[begin LISTING]

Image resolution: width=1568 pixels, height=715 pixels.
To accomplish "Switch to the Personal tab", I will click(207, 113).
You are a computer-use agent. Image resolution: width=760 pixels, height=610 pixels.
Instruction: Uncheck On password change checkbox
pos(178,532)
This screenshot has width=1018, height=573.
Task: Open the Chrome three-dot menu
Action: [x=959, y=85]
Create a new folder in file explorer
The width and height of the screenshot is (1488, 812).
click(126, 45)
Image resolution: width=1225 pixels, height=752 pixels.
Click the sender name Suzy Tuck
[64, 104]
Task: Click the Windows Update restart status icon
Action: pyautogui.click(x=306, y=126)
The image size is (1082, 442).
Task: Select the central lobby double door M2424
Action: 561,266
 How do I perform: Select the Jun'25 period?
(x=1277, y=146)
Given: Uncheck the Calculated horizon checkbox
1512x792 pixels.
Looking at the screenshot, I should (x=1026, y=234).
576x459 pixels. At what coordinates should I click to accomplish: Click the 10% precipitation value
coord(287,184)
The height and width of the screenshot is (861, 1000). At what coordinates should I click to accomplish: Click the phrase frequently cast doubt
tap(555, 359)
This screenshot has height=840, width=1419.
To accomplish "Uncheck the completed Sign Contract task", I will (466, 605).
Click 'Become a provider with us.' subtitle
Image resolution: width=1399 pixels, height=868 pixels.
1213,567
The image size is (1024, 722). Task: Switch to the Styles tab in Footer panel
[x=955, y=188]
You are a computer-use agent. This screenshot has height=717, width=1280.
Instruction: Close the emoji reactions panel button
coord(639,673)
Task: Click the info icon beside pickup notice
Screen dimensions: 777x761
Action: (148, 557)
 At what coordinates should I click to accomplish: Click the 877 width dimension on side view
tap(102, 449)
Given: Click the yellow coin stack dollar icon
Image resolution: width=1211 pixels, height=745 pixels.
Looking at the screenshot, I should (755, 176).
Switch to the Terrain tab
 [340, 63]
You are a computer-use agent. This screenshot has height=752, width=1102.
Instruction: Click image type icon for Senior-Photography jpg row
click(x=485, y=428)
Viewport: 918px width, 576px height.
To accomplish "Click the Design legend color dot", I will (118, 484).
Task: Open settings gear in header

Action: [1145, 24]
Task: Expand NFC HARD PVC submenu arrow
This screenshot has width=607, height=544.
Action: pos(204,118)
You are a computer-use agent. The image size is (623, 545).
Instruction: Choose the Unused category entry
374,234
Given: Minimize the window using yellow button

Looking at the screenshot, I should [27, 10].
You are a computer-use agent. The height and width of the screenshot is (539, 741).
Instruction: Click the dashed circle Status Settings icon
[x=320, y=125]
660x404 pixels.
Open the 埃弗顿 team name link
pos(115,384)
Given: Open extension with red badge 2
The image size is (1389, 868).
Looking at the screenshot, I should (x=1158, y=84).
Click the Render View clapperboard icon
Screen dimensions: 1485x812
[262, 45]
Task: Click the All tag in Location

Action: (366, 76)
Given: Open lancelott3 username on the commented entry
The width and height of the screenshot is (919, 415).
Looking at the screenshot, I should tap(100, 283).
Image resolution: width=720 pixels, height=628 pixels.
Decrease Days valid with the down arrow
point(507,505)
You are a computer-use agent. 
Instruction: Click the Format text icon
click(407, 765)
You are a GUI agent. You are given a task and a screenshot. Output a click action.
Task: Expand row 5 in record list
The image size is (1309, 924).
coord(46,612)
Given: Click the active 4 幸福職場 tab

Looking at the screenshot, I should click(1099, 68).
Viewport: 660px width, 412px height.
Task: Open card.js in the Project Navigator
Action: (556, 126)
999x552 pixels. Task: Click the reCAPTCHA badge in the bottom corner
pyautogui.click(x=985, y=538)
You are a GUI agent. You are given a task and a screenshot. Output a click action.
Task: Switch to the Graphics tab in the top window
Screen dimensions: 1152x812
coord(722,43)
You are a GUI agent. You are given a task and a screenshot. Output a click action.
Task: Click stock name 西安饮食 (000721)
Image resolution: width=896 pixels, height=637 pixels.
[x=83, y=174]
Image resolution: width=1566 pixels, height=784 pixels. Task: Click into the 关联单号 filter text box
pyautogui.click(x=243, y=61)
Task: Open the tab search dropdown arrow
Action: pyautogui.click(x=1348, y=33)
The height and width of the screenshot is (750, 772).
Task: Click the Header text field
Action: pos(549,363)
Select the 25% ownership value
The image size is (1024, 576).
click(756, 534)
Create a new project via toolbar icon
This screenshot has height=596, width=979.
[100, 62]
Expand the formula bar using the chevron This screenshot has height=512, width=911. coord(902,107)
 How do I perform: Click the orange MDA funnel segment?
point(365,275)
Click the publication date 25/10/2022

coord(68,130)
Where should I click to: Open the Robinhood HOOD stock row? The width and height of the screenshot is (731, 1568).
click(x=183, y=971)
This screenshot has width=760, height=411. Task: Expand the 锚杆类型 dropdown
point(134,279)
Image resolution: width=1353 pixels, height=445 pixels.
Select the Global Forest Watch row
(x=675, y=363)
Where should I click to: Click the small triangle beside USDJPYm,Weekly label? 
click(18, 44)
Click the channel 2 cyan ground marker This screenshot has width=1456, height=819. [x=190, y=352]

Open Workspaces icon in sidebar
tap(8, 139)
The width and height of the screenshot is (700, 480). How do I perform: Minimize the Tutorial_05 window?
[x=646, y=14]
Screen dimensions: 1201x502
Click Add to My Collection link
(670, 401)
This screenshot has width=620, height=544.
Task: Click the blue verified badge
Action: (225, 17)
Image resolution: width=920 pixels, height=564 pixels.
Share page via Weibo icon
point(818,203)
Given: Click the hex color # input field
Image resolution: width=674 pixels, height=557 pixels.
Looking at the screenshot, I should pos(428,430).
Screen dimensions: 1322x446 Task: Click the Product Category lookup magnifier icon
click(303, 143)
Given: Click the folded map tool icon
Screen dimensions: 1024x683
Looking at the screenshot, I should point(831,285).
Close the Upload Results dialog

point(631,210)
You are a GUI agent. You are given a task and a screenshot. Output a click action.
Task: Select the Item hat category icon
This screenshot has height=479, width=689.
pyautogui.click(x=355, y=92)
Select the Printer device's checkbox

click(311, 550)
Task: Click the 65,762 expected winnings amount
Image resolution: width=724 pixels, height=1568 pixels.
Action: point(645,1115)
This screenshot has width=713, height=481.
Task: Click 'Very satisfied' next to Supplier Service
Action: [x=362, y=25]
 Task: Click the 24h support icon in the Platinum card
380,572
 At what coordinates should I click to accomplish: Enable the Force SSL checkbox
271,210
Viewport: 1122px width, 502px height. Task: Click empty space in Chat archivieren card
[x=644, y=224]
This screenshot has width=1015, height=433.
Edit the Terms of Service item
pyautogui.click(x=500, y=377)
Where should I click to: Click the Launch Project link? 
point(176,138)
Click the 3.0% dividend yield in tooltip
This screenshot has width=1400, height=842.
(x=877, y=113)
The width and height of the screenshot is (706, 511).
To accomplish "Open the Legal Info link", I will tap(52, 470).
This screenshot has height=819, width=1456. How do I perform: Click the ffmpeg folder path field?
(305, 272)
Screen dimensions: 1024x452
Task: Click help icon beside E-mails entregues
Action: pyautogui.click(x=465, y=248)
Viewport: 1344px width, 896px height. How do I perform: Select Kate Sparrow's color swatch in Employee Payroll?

[end LISTING]

## REQUIRED WORK
Print all of the records above, line for line, with no changes.

## THE REPLY
Image resolution: width=1568 pixels, height=715 pixels.
To accomplish "Switch to the Personal tab", I will click(207, 113).
You are a computer-use agent. Image resolution: width=760 pixels, height=610 pixels.
Instruction: Uncheck On password change checkbox
pos(178,532)
This screenshot has width=1018, height=573.
Task: Open the Chrome three-dot menu
Action: [x=959, y=85]
Create a new folder in file explorer
The width and height of the screenshot is (1488, 812).
click(126, 45)
Image resolution: width=1225 pixels, height=752 pixels.
Click the sender name Suzy Tuck
[64, 104]
Task: Click the Windows Update restart status icon
Action: pyautogui.click(x=306, y=126)
The image size is (1082, 442).
Task: Select the central lobby double door M2424
Action: 561,266
 How do I perform: Select the Jun'25 period?
(x=1277, y=146)
Given: Uncheck the Calculated horizon checkbox
1512x792 pixels.
Looking at the screenshot, I should (x=1026, y=234).
576x459 pixels. At what coordinates should I click to accomplish: Click the 10% precipitation value
coord(287,184)
The height and width of the screenshot is (861, 1000). At what coordinates should I click to accomplish: Click the phrase frequently cast doubt
tap(555, 359)
This screenshot has height=840, width=1419.
To accomplish "Uncheck the completed Sign Contract task", I will (466, 605).
Click 'Become a provider with us.' subtitle
Image resolution: width=1399 pixels, height=868 pixels.
1213,567
The image size is (1024, 722). Task: Switch to the Styles tab in Footer panel
[x=955, y=188]
You are a computer-use agent. This screenshot has height=717, width=1280.
Instruction: Close the emoji reactions panel button
coord(639,673)
Task: Click the info icon beside pickup notice
Screen dimensions: 777x761
Action: (148, 557)
 At what coordinates should I click to accomplish: Click the 877 width dimension on side view
tap(102, 449)
Given: Click the yellow coin stack dollar icon
Image resolution: width=1211 pixels, height=745 pixels.
Looking at the screenshot, I should (755, 176).
Switch to the Terrain tab
 [340, 63]
You are a computer-use agent. This screenshot has height=752, width=1102.
Instruction: Click image type icon for Senior-Photography jpg row
click(x=485, y=428)
Viewport: 918px width, 576px height.
To accomplish "Click the Design legend color dot", I will (118, 484).
Task: Open settings gear in header

Action: [1145, 24]
Task: Expand NFC HARD PVC submenu arrow
This screenshot has width=607, height=544.
Action: pos(204,118)
You are a computer-use agent. The image size is (623, 545).
Instruction: Choose the Unused category entry
374,234
Given: Minimize the window using yellow button

Looking at the screenshot, I should [27, 10].
You are a computer-use agent. The height and width of the screenshot is (539, 741).
Instruction: Click the dashed circle Status Settings icon
[x=320, y=125]
660x404 pixels.
Open the 埃弗顿 team name link
pos(115,384)
Given: Open extension with red badge 2
The image size is (1389, 868).
Looking at the screenshot, I should (x=1158, y=84).
Click the Render View clapperboard icon
Screen dimensions: 1485x812
[262, 45]
Task: Click the All tag in Location

Action: (366, 76)
Given: Open lancelott3 username on the commented entry
The width and height of the screenshot is (919, 415).
Looking at the screenshot, I should tap(100, 283).
Image resolution: width=720 pixels, height=628 pixels.
Decrease Days valid with the down arrow
point(507,505)
You are a computer-use agent. 
Instruction: Click the Format text icon
click(407, 765)
You are a GUI agent. You are given a task and a screenshot. Output a click action.
Task: Expand row 5 in record list
The image size is (1309, 924).
coord(46,612)
Given: Click the active 4 幸福職場 tab

Looking at the screenshot, I should click(1099, 68).
Viewport: 660px width, 412px height.
Task: Open card.js in the Project Navigator
Action: (556, 126)
999x552 pixels. Task: Click the reCAPTCHA badge in the bottom corner
pyautogui.click(x=985, y=538)
You are a GUI agent. You are given a task and a screenshot. Output a click action.
Task: Switch to the Graphics tab in the top window
Screen dimensions: 1152x812
coord(722,43)
You are a GUI agent. You are given a task and a screenshot. Output a click action.
Task: Click stock name 西安饮食 (000721)
Image resolution: width=896 pixels, height=637 pixels.
[x=83, y=174]
Image resolution: width=1566 pixels, height=784 pixels. Task: Click into the 关联单号 filter text box
pyautogui.click(x=243, y=61)
Task: Open the tab search dropdown arrow
Action: pyautogui.click(x=1348, y=33)
The height and width of the screenshot is (750, 772).
Task: Click the Header text field
Action: pos(549,363)
Select the 25% ownership value
The image size is (1024, 576).
click(756, 534)
Create a new project via toolbar icon
This screenshot has height=596, width=979.
[100, 62]
Expand the formula bar using the chevron This screenshot has height=512, width=911. coord(902,107)
 How do I perform: Click the orange MDA funnel segment?
point(365,275)
Click the publication date 25/10/2022

coord(68,130)
Where should I click to: Open the Robinhood HOOD stock row? The width and height of the screenshot is (731, 1568).
click(x=183, y=971)
This screenshot has width=760, height=411. Task: Expand the 锚杆类型 dropdown
point(134,279)
Image resolution: width=1353 pixels, height=445 pixels.
Select the Global Forest Watch row
(x=675, y=363)
Where should I click to: Click the small triangle beside USDJPYm,Weekly label? 
click(18, 44)
Click the channel 2 cyan ground marker This screenshot has width=1456, height=819. [x=190, y=352]

Open Workspaces icon in sidebar
tap(8, 139)
The width and height of the screenshot is (700, 480). How do I perform: Minimize the Tutorial_05 window?
[x=646, y=14]
Screen dimensions: 1201x502
Click Add to My Collection link
(670, 401)
This screenshot has width=620, height=544.
Task: Click the blue verified badge
Action: (225, 17)
Image resolution: width=920 pixels, height=564 pixels.
Share page via Weibo icon
point(818,203)
Given: Click the hex color # input field
Image resolution: width=674 pixels, height=557 pixels.
Looking at the screenshot, I should pos(428,430).
Screen dimensions: 1322x446 Task: Click the Product Category lookup magnifier icon
click(303, 143)
Given: Click the folded map tool icon
Screen dimensions: 1024x683
Looking at the screenshot, I should point(831,285).
Close the Upload Results dialog

point(631,210)
You are a GUI agent. You are given a task and a screenshot. Output a click action.
Task: Select the Item hat category icon
This screenshot has height=479, width=689.
pyautogui.click(x=355, y=92)
Select the Printer device's checkbox

click(311, 550)
Task: Click the 65,762 expected winnings amount
Image resolution: width=724 pixels, height=1568 pixels.
Action: point(645,1115)
This screenshot has width=713, height=481.
Task: Click 'Very satisfied' next to Supplier Service
Action: [x=362, y=25]
 Task: Click the 24h support icon in the Platinum card
380,572
 At what coordinates should I click to accomplish: Enable the Force SSL checkbox
271,210
Viewport: 1122px width, 502px height. Task: Click empty space in Chat archivieren card
[x=644, y=224]
This screenshot has width=1015, height=433.
Edit the Terms of Service item
pyautogui.click(x=500, y=377)
Where should I click to: Click the Launch Project link? 
point(176,138)
Click the 3.0% dividend yield in tooltip
This screenshot has width=1400, height=842.
(x=877, y=113)
The width and height of the screenshot is (706, 511).
To accomplish "Open the Legal Info link", I will tap(52, 470).
This screenshot has height=819, width=1456. How do I perform: Click the ffmpeg folder path field?
(305, 272)
Screen dimensions: 1024x452
Task: Click help icon beside E-mails entregues
Action: pyautogui.click(x=465, y=248)
Viewport: 1344px width, 896px height. How do I perform: Select Kate Sparrow's color swatch in Employee Payroll?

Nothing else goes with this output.